Alliance against Impunity
Germany is working to pool and dovetail national, regional and international initiatives and measures to fight impunity in Syria. This goal is one aspect of the Alliance against Impunity launched by Germany. Foreign Minister Maas most recently discussed options for conducting criminal proceedings outside Syria with 20 colleagues on the fringes of the Human Rights Council in Geneva in February 2020.

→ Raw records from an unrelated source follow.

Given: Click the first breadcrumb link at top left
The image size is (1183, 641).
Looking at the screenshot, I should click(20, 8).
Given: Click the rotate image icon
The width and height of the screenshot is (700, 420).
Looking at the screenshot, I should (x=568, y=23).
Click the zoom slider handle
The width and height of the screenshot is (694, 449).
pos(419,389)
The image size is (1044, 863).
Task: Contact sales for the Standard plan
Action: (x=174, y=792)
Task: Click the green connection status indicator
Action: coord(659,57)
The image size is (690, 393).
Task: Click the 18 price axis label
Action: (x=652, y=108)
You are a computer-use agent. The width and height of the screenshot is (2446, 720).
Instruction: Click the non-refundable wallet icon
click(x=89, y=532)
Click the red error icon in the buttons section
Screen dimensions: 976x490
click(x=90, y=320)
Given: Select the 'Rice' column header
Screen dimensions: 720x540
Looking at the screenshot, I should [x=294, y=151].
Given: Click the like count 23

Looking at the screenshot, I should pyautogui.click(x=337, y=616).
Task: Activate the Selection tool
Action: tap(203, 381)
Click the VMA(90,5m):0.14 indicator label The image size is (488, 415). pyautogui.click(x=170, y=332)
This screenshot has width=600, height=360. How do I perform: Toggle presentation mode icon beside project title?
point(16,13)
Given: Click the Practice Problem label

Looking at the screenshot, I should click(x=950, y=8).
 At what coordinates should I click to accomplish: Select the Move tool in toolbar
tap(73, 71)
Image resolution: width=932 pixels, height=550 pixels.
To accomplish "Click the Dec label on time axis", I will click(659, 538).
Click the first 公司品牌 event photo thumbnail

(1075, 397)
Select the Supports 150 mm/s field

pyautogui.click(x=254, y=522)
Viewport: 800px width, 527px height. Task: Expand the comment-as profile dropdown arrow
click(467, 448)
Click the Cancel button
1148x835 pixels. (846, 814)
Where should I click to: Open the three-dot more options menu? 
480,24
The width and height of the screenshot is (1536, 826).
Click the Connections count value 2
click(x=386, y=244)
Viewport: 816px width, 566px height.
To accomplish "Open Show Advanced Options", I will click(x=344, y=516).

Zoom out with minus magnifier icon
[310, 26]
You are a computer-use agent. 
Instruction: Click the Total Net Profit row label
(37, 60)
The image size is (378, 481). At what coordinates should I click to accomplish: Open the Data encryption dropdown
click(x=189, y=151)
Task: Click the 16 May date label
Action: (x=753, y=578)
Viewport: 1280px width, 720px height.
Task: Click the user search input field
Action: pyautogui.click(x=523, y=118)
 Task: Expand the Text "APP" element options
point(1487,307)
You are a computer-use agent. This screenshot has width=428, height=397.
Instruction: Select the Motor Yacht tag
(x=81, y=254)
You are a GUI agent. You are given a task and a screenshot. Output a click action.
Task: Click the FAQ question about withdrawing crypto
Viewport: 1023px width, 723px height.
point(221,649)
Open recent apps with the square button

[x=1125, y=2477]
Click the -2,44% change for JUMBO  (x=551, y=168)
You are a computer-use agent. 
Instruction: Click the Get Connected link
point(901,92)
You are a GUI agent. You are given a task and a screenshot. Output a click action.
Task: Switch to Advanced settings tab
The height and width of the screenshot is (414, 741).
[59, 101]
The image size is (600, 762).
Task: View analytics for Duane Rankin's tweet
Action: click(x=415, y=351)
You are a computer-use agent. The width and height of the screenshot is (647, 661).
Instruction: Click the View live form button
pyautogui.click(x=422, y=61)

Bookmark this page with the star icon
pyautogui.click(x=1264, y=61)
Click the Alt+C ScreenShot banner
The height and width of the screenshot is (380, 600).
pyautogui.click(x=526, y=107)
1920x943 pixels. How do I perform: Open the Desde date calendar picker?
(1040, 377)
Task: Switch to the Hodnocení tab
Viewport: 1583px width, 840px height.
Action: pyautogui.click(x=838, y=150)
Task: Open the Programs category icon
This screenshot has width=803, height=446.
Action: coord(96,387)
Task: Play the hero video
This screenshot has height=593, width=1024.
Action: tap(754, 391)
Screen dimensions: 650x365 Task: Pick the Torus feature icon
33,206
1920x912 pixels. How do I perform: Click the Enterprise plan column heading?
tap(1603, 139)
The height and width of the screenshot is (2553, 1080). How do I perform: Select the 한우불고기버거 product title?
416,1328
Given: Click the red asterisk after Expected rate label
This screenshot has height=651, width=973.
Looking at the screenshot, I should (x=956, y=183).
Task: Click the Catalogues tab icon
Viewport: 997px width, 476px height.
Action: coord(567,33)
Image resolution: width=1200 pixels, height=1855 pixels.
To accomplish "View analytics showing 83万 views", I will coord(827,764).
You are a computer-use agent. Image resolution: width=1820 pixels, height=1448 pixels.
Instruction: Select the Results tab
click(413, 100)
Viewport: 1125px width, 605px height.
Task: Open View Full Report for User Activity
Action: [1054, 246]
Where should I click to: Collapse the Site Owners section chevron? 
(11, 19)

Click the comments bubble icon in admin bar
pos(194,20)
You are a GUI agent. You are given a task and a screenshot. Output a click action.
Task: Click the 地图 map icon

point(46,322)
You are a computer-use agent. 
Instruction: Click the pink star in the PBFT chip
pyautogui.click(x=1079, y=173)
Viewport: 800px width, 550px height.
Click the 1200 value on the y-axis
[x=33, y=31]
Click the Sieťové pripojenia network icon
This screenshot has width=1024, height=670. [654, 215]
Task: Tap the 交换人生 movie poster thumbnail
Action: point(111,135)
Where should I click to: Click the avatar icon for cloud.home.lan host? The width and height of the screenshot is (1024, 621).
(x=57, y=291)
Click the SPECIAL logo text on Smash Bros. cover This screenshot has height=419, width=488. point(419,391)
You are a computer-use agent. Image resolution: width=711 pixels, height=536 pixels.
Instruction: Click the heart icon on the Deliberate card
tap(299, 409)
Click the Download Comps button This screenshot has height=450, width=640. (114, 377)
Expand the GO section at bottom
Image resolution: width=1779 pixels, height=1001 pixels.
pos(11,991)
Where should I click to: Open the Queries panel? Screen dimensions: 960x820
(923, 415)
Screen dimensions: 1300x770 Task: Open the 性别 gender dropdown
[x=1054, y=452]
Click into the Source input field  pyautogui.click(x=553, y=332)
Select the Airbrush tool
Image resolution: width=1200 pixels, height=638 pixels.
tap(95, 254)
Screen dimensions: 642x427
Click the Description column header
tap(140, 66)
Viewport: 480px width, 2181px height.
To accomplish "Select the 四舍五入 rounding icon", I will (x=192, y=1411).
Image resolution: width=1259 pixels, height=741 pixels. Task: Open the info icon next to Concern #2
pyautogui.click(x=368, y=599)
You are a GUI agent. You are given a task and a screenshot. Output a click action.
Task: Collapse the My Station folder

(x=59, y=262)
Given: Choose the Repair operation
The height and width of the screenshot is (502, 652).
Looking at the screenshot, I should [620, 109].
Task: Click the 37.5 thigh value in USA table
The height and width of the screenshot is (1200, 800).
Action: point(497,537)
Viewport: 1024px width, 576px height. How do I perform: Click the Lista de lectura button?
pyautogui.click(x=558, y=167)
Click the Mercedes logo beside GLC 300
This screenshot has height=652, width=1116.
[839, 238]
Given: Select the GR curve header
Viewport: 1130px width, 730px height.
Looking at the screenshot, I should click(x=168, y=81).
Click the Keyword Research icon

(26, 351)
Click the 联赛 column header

In the absence of independent and transparent jurisdiction in Syria and international criminal jurisdiction, the focus of international cooperation in the fight against impunity in Syria is on securing evidence. The UN’s International, Impartial and Independent Mechanism to Assist in the Investigation and Prosecution of Persons Responsible for the Most Serious Crimes under International Law Committed in the Syrian Arab Republic since March 2011 (IIIM) has a central role to play. The aim of the IIIM is to gather, secure, analyse and process evidence of atrocities against the Syrian civilian population. This evidence is to be used to support future criminal trials – regardless of whether they are held before national bodies or before regional and international courts or tribunals.
The Federal Foreign Office has provided the IIIM with approximately 3.125 million euro in support since it was established in 2017 and in 2019 it successfully campaigned for the IIIM to be included in the regular UN budget. Germany is also promoting a large number of other initiatives and projects to document and process human rights violations, support ongoing efforts and lay the foundation for the future investigation of war crimes and crimes against humanity committed within the context of the conflict. In 2020, for example, the Federal Foreign Office is supporting the Syrian non-governmental organisation Syrian Network for Human Rights, which documents arbitrary arrests and torture in prisons, among other things.
The IIIM cooperates closely with the independent international Commission of Inquiry on the human rights situation in Syria, which was set up in 2011 by the UN Human Rights Council at Germany’s initiative. The Commission documents human rights violations and infringements of international humanitarian law by all parties to the conflict. The IIIM makes use of the data gleaned by processing it and compiling it in investigative files. These files can be used for investigations by national, regional or international courts.
Investigation of chemical weapon attacks
Since 2012, chemical weapons have been repeatedly deployed in Syria. The Organisation for the Prohibition of Chemical Weapons (OPCW) wants to investigate these crimes. To this end, a mechanism for attributing responsibility for such attacks (attribution mechanism) was established in 2019. In 2019, Germany supported the work of the OPCW in Syria with around one million euro. Germany is also a member of the International Partnership against Impunity for the Use of Chemical Weapons.
Proceedings in Germany
In Germany, criminal investigations and trials against suspected perpetrators from Syria are conducted by the Federal Public Prosecutor General under the principle of universal jurisdiction. In the case of the most heinous crimes – such as war crimes and crimes against humanity – the German Code of Crimes Against International Law allows for the prosecution and conviction of perpetrators without a direct link with Germany. Germany is a pioneer in this area.